▸ **Material provided**:
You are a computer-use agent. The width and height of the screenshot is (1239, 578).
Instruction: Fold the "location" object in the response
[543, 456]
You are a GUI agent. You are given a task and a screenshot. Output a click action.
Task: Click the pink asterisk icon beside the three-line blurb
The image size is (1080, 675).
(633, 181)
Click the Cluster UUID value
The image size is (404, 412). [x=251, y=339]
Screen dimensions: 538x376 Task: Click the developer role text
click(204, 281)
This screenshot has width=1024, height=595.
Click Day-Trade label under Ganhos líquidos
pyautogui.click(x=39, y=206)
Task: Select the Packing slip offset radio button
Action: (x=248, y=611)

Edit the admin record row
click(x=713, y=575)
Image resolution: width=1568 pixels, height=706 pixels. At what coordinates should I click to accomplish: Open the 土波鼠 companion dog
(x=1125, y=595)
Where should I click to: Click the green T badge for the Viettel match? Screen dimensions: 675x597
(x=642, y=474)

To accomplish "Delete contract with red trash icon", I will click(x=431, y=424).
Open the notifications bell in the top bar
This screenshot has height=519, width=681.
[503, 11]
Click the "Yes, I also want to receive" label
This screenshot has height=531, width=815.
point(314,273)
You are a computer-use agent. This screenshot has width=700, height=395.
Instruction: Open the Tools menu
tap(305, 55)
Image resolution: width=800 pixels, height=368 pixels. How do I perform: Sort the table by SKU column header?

▸ **Task to complete**: Would you copy out each record precisely as it stands?

▸ **Solution for this exercise**:
You are a computer-use agent. The width and height of the screenshot is (1239, 578).
Instruction: Fold the "location" object in the response
[543, 456]
You are a GUI agent. You are given a task and a screenshot. Output a click action.
Task: Click the pink asterisk icon beside the three-line blurb
The image size is (1080, 675).
(633, 181)
Click the Cluster UUID value
The image size is (404, 412). [x=251, y=339]
Screen dimensions: 538x376 Task: Click the developer role text
click(204, 281)
This screenshot has width=1024, height=595.
Click Day-Trade label under Ganhos líquidos
pyautogui.click(x=39, y=206)
Task: Select the Packing slip offset radio button
Action: (x=248, y=611)

Edit the admin record row
click(x=713, y=575)
Image resolution: width=1568 pixels, height=706 pixels. At what coordinates should I click to accomplish: Open the 土波鼠 companion dog
(x=1125, y=595)
Where should I click to: Click the green T badge for the Viettel match? Screen dimensions: 675x597
(x=642, y=474)

To accomplish "Delete contract with red trash icon", I will click(x=431, y=424).
Open the notifications bell in the top bar
This screenshot has height=519, width=681.
[503, 11]
Click the "Yes, I also want to receive" label
This screenshot has height=531, width=815.
point(314,273)
You are a computer-use agent. This screenshot has width=700, height=395.
Instruction: Open the Tools menu
tap(305, 55)
Image resolution: width=800 pixels, height=368 pixels. How do I perform: Sort the table by SKU column header?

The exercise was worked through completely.